GIVEN INFORMATION:
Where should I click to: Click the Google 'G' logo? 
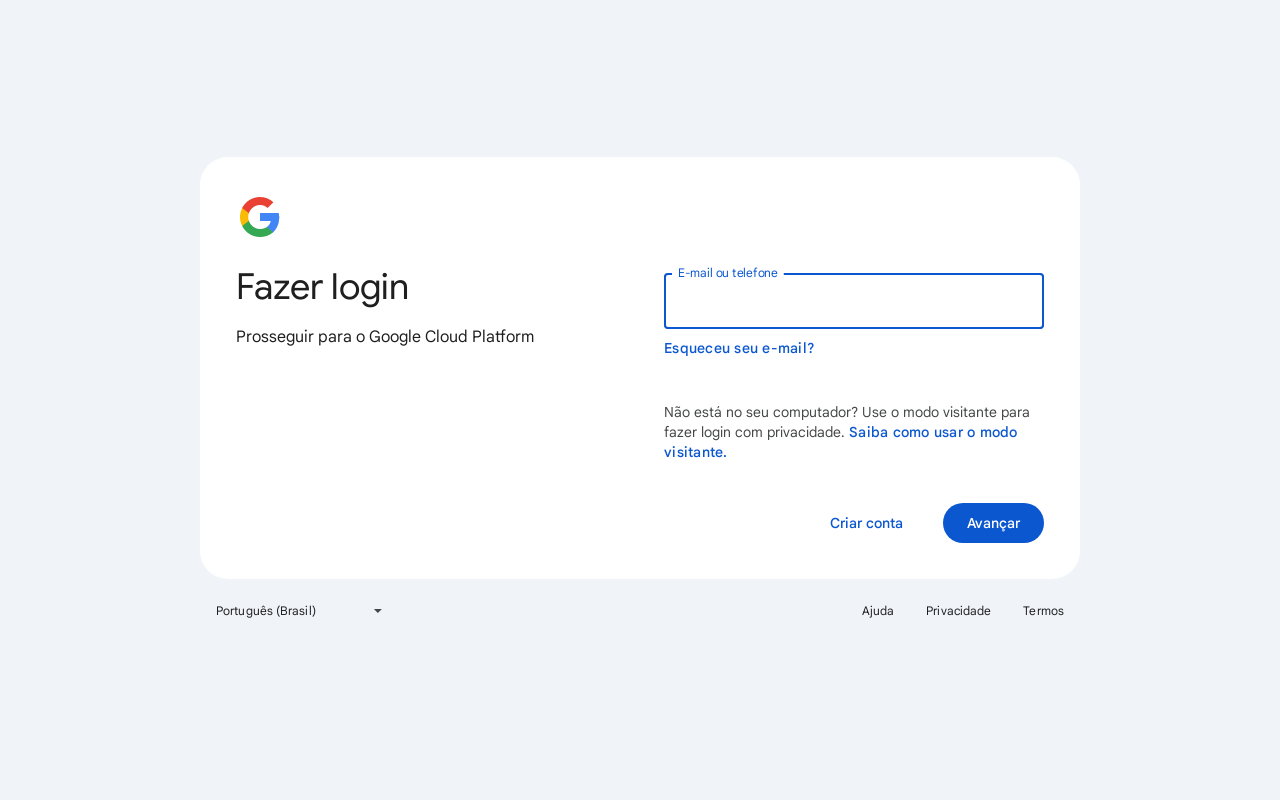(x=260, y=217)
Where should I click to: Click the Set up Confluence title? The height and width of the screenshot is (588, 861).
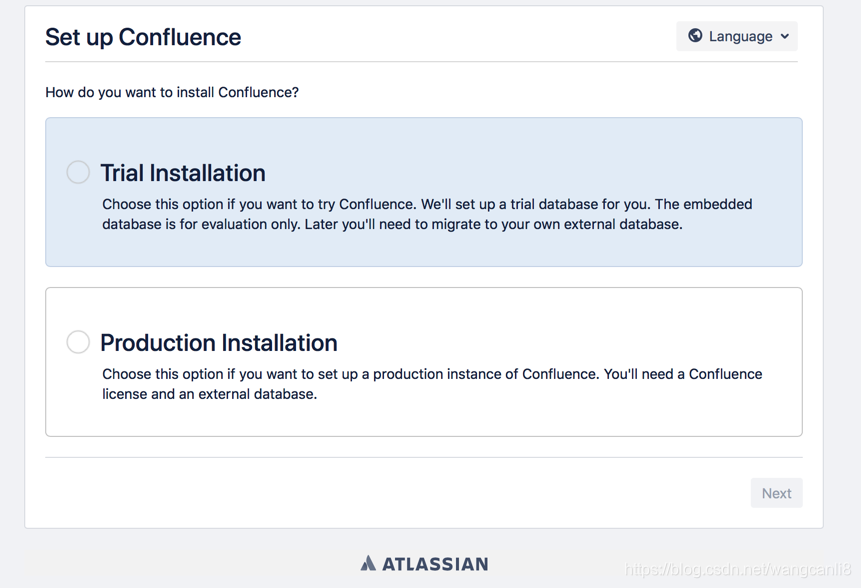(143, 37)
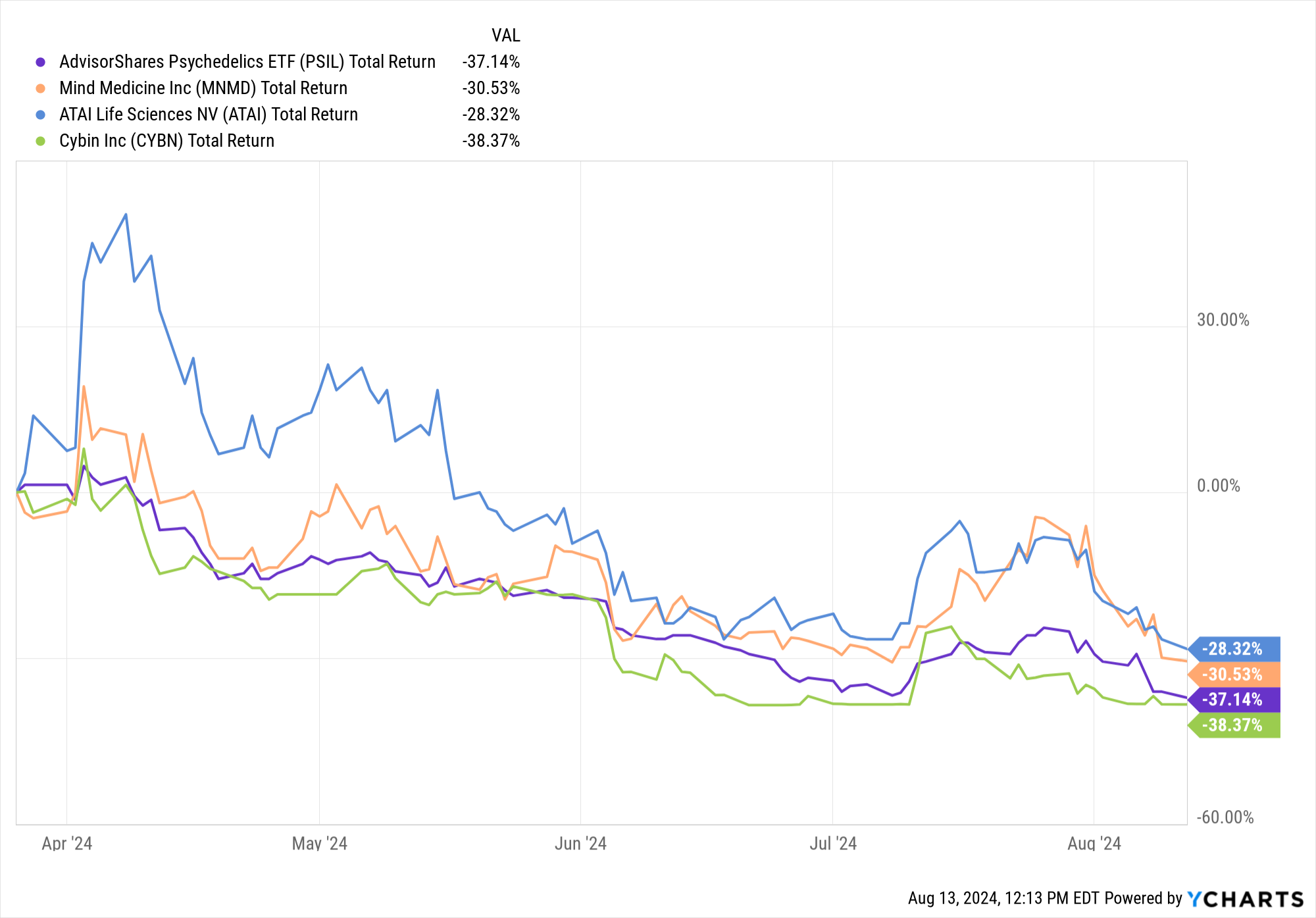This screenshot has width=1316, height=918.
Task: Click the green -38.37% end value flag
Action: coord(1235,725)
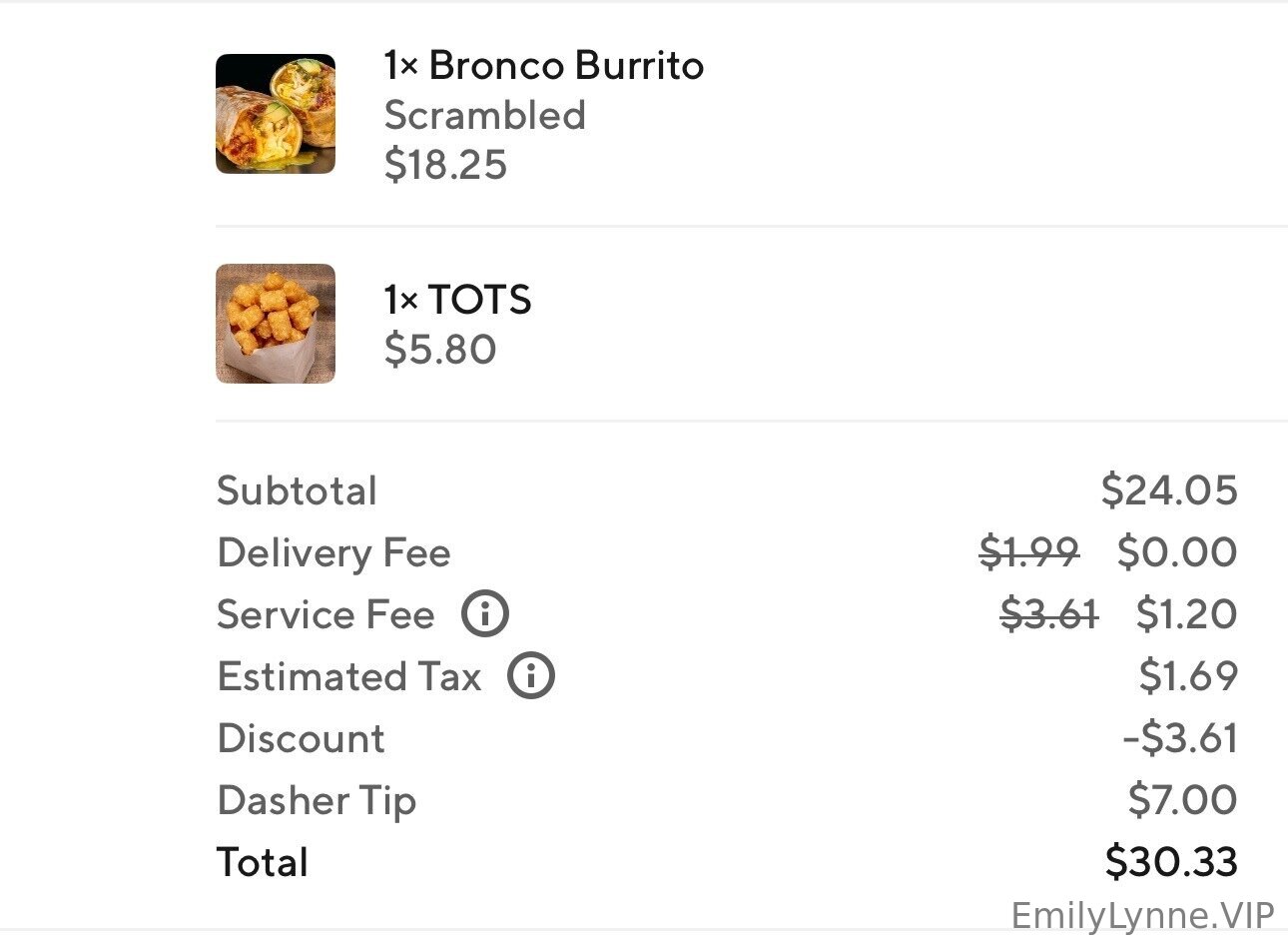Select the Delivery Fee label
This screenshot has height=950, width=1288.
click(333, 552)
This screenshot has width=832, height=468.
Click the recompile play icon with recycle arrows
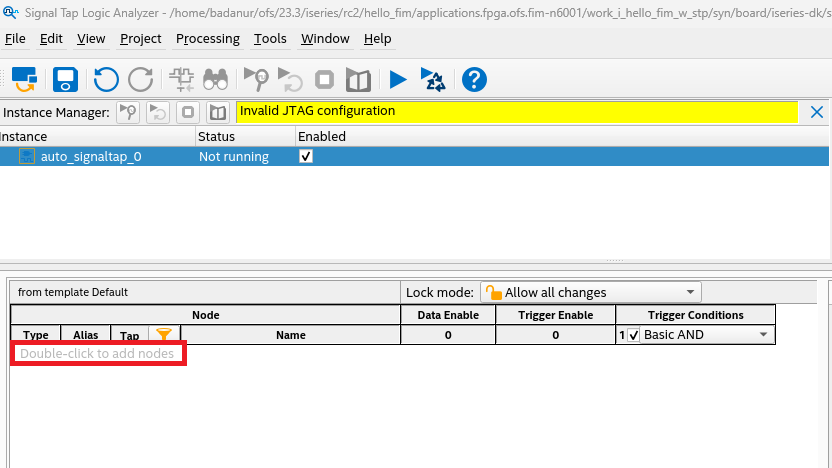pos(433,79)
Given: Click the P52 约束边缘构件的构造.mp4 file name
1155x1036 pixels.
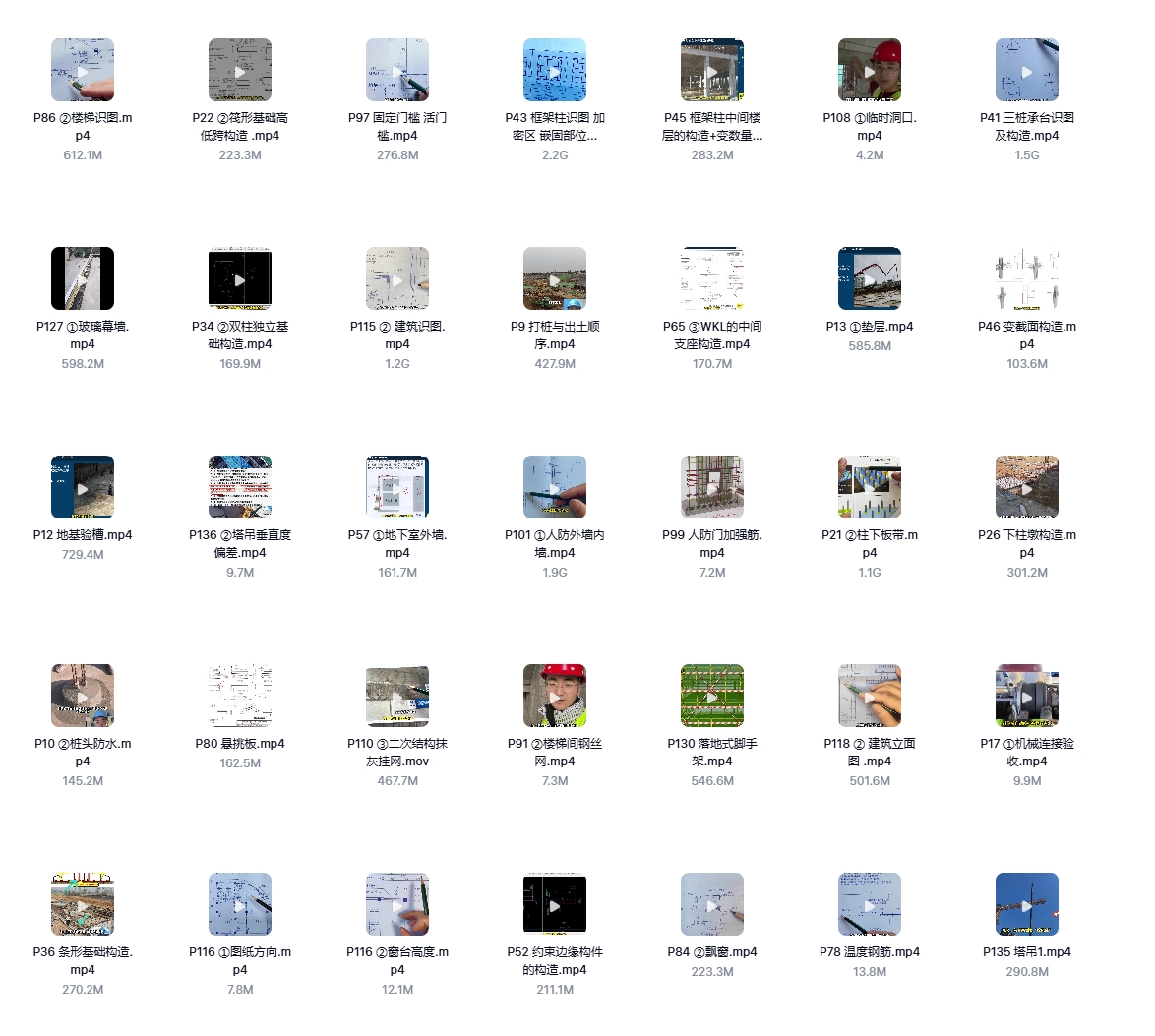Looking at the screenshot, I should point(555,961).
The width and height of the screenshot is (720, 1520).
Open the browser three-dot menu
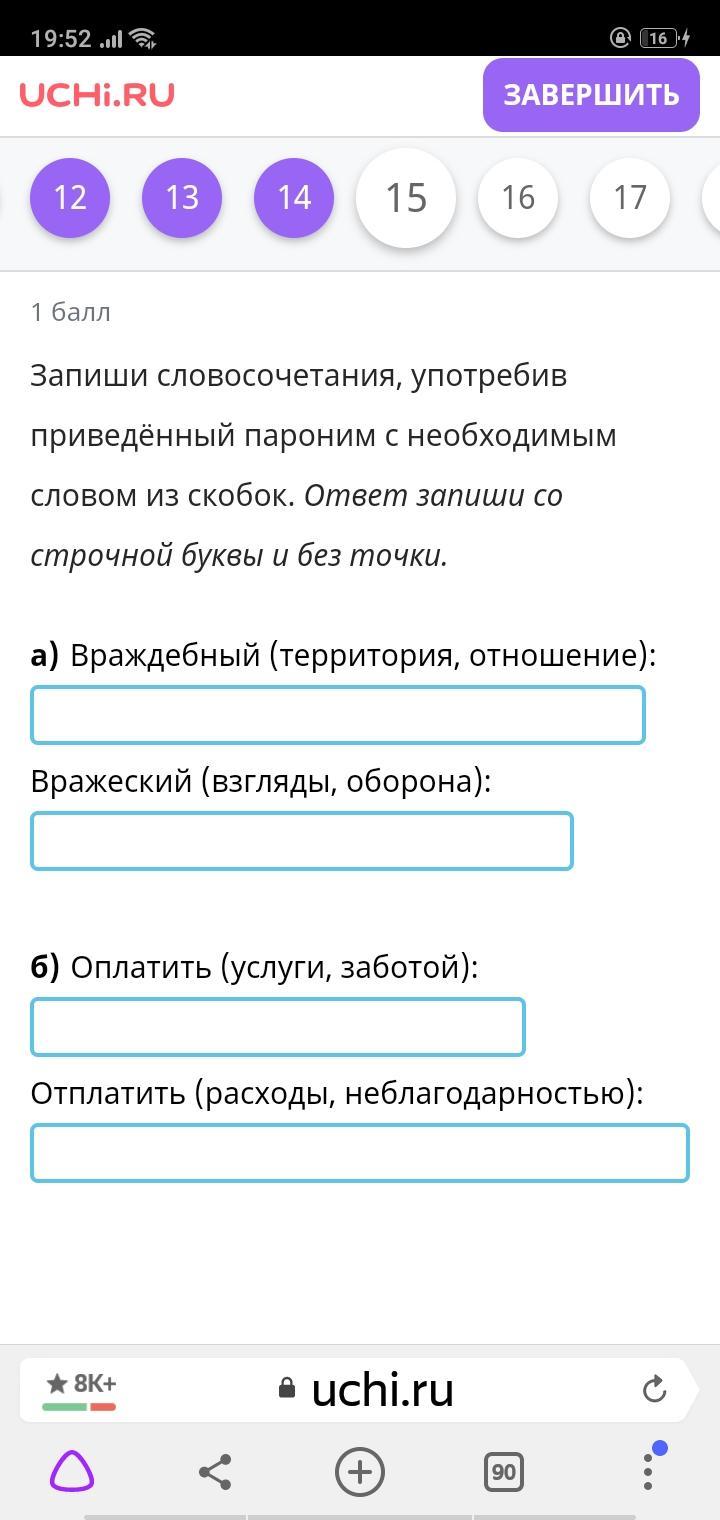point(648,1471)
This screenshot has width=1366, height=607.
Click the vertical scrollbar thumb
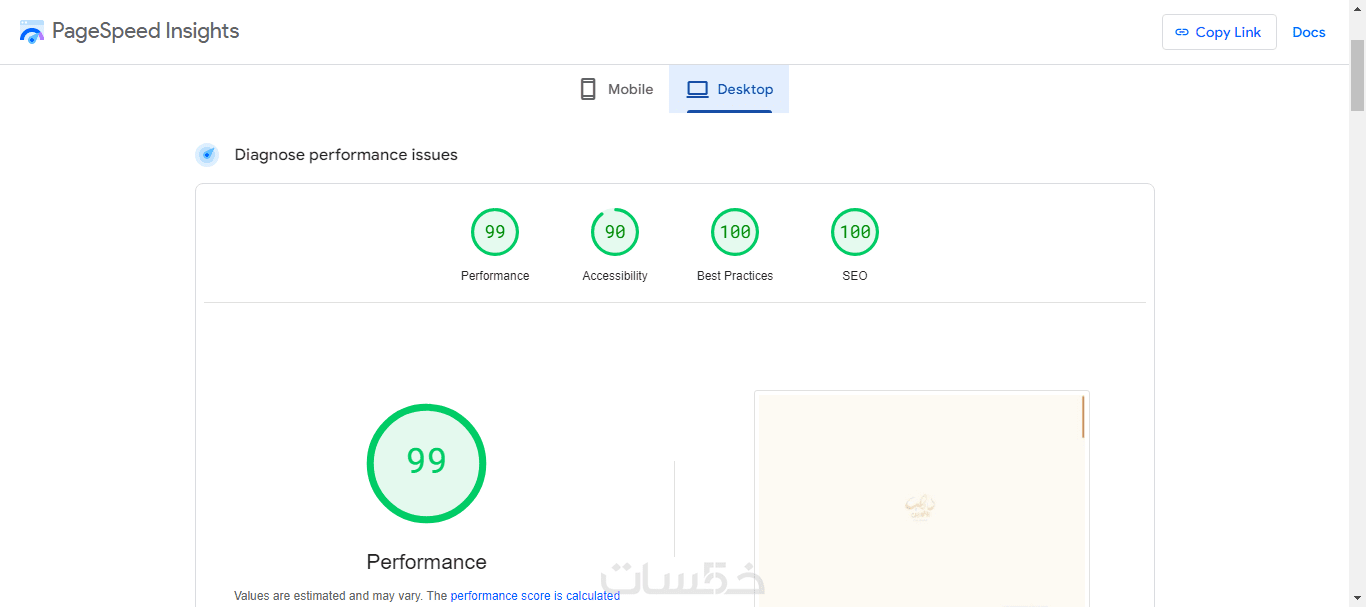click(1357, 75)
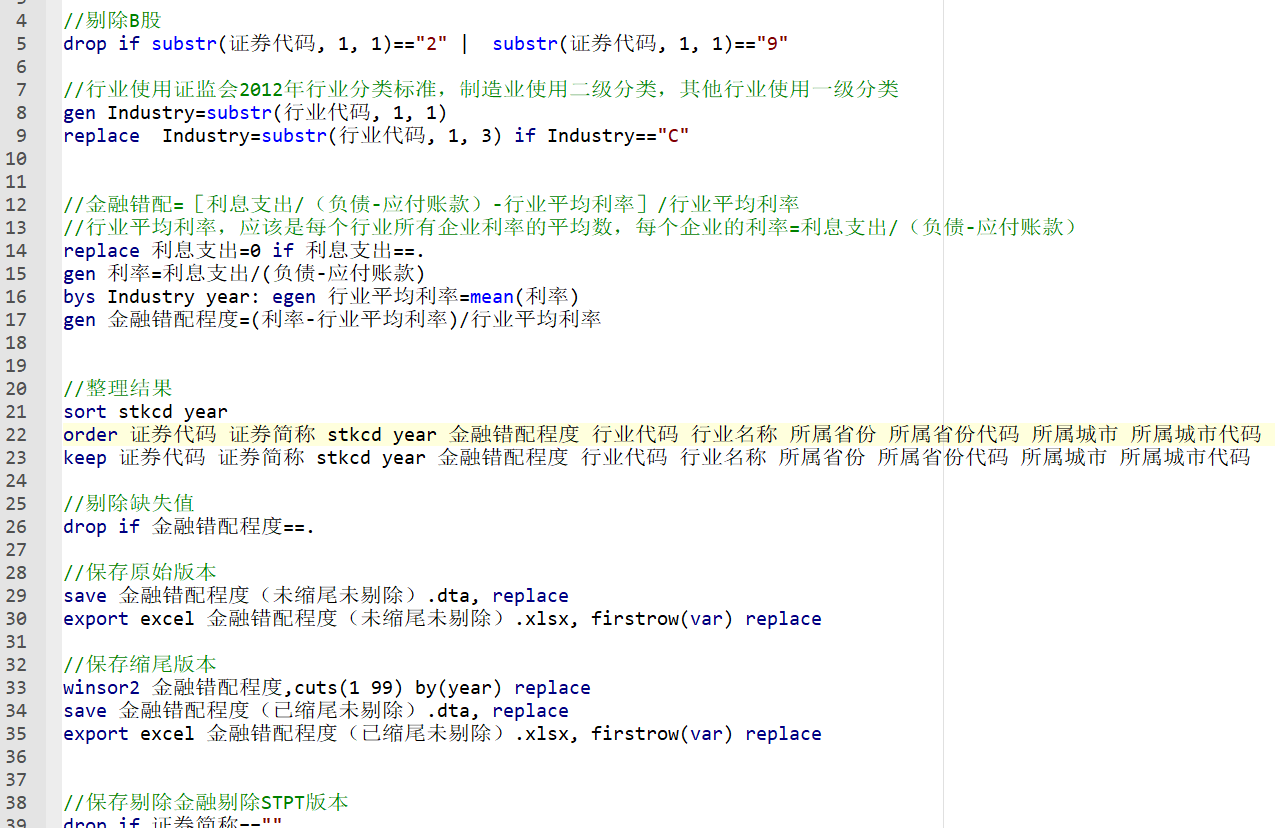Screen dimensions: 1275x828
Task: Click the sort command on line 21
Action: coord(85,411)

ASSIGNED TASK: Please repeat each record exactly and keep every picture out of the copy.

EXPECTED OUTPUT:
Where should I click to: Click the Google 'G' logo? 
(x=260, y=217)
Where should I click to: Click the Set up Confluence title? The height and width of the screenshot is (588, 861).
(143, 37)
This screenshot has width=1316, height=918.
Task: Click the green -38.37% end value flag
Action: coord(1235,725)
Select the Delivery Fee label
This screenshot has height=950, width=1288.
click(333, 552)
This screenshot has width=832, height=468.
Click the recompile play icon with recycle arrows
pos(433,79)
Given: Click the P52 约束边缘构件的构造.mp4 file name
1155x1036 pixels.
Looking at the screenshot, I should point(555,961).
The width and height of the screenshot is (720, 1520).
Open the browser three-dot menu
point(648,1471)
This screenshot has width=1366, height=607.
Click the vertical scrollbar thumb
click(1357, 75)
Screen dimensions: 1275x828
Task: Click the sort command on line 21
Action: coord(85,411)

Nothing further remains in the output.